Behavioral biometrics solutions analyse how people type, swipe, use a mouse, and many other factors in their digital behavior. They’re ideal for continuous authentication in digital channels, as they can quickly spot sessions that have been hijacked by fraudsters.

Conversational biometrics—the new kid on the fraud prevention block—offers yet another factor to determine if someone is who they claim to be. These solutions analyse the way people construct sentences, the words they choose, or even the emojis they use, making them well-suited to identifying fraud mules using scripts.

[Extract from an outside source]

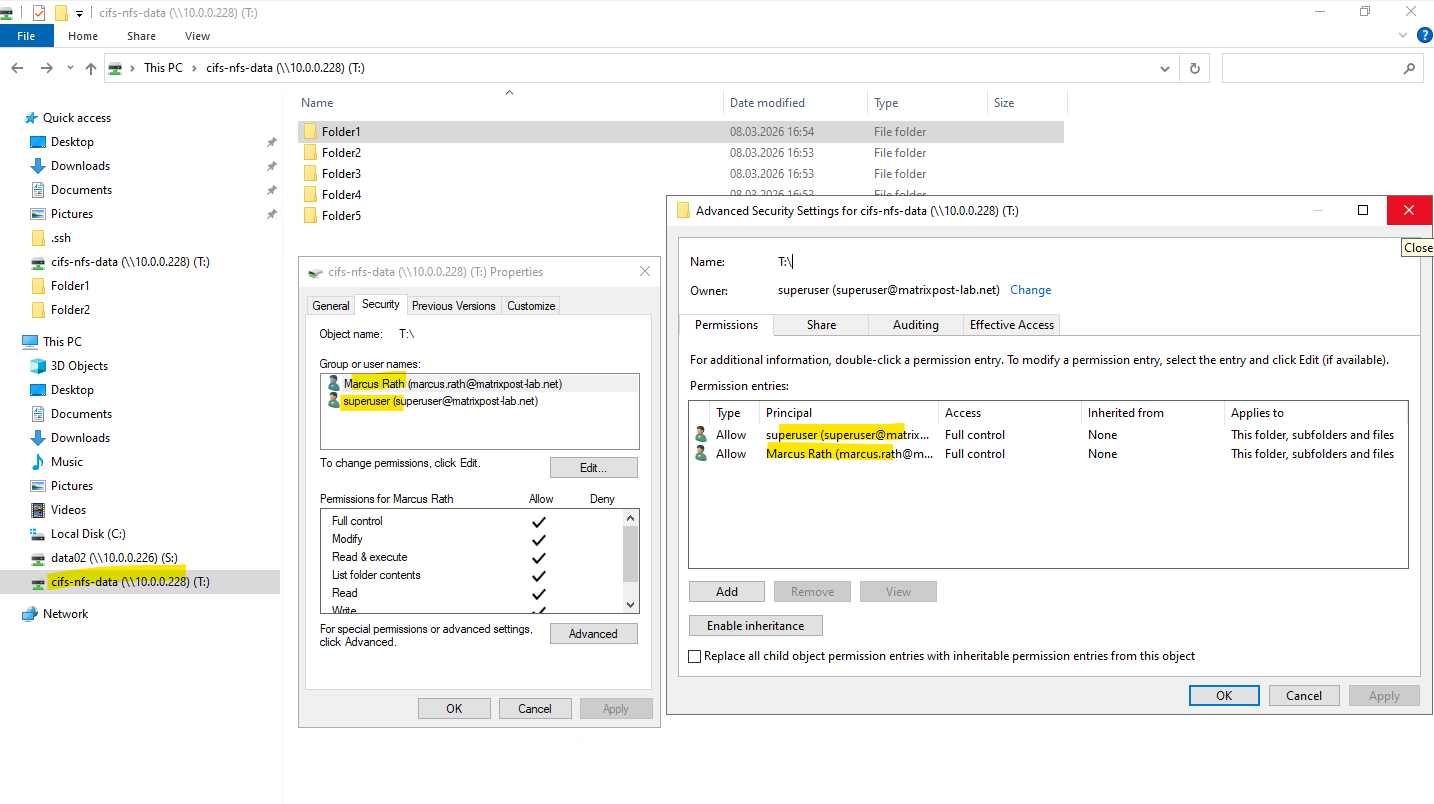This screenshot has width=1434, height=804.
Task: Click the Change owner link
Action: pos(1030,290)
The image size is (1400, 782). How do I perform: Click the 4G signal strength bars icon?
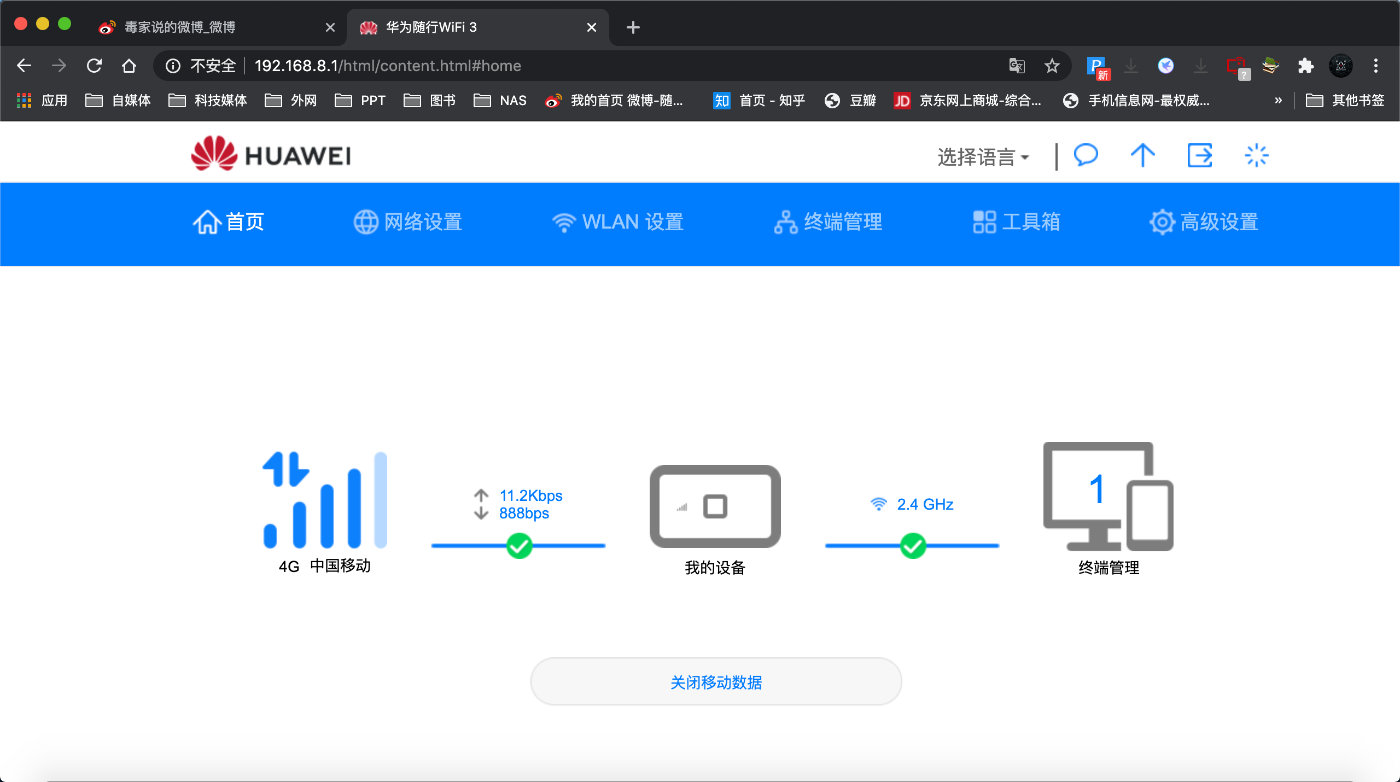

Biometric Authentication Delivers Positive Outcomes for Everyone

The good news for security and fraud prevention professionals is that 50% of the respondents to our survey say they’re now more comfortable using biometrics to authenticate themselves than they were before the pandemic. Two in five (38%) say they trust some form of biometrics to authenticate their identity.

Customers value the way biometrics removes friction from engaging with brands, as they no longer have to remember their credentials or go through password reset processes.

By combining biometrics and other authentication factors in a layered approach to security, underpinned by AI, organisations can assess the risk of any given interaction in real-time. The results are dramatic reductions in average handle times, contact centre costs, and fraud losses.

For example, when NatWest Group (formerly Royal Bank of Scotland Group) implemented voice biometrics to protect its 19 million customers, it reduced fraud losses so much that the solution delivered over 300% ROI in the first 12 months of operation.

Building a More Secure Future

I hope that by the time next year’s Cybersecurity Awareness Month comes around, biometric authentication will be even more commonplace than it is today. And who knows, as more enterprises adopt AI-powered, layered fraud prevention approaches to protect their customers, there will come a day when we don’t need a Cybersecurity Awareness Month at all.